> Task goal
Find the lines holding the string "agent" in the data, then copy all of them.

* * *

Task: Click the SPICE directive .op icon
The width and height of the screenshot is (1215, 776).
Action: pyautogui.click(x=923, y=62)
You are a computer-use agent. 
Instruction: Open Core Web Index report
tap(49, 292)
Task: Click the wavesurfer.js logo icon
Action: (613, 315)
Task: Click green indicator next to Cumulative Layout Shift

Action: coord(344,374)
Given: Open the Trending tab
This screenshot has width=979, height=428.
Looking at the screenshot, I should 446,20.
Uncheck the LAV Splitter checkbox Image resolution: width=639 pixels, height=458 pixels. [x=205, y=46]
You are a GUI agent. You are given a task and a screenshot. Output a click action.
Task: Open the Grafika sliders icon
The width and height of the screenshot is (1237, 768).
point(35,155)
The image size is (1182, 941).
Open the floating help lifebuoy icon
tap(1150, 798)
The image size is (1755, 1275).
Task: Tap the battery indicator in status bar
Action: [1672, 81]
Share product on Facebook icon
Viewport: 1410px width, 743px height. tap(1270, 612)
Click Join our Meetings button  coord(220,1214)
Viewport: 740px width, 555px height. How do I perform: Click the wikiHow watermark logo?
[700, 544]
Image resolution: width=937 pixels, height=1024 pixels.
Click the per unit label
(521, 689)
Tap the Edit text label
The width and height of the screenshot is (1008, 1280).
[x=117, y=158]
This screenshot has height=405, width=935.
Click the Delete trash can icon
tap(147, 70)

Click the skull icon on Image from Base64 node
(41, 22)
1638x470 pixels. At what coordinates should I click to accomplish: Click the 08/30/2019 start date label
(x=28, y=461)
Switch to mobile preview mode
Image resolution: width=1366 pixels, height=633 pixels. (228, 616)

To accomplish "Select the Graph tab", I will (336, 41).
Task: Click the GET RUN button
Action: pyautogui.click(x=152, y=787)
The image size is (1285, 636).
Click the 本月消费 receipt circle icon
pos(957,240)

* * *

> Result of this task
You are a computer-use agent. 
You are a GUI agent. You are given a task and a screenshot. Output a click action.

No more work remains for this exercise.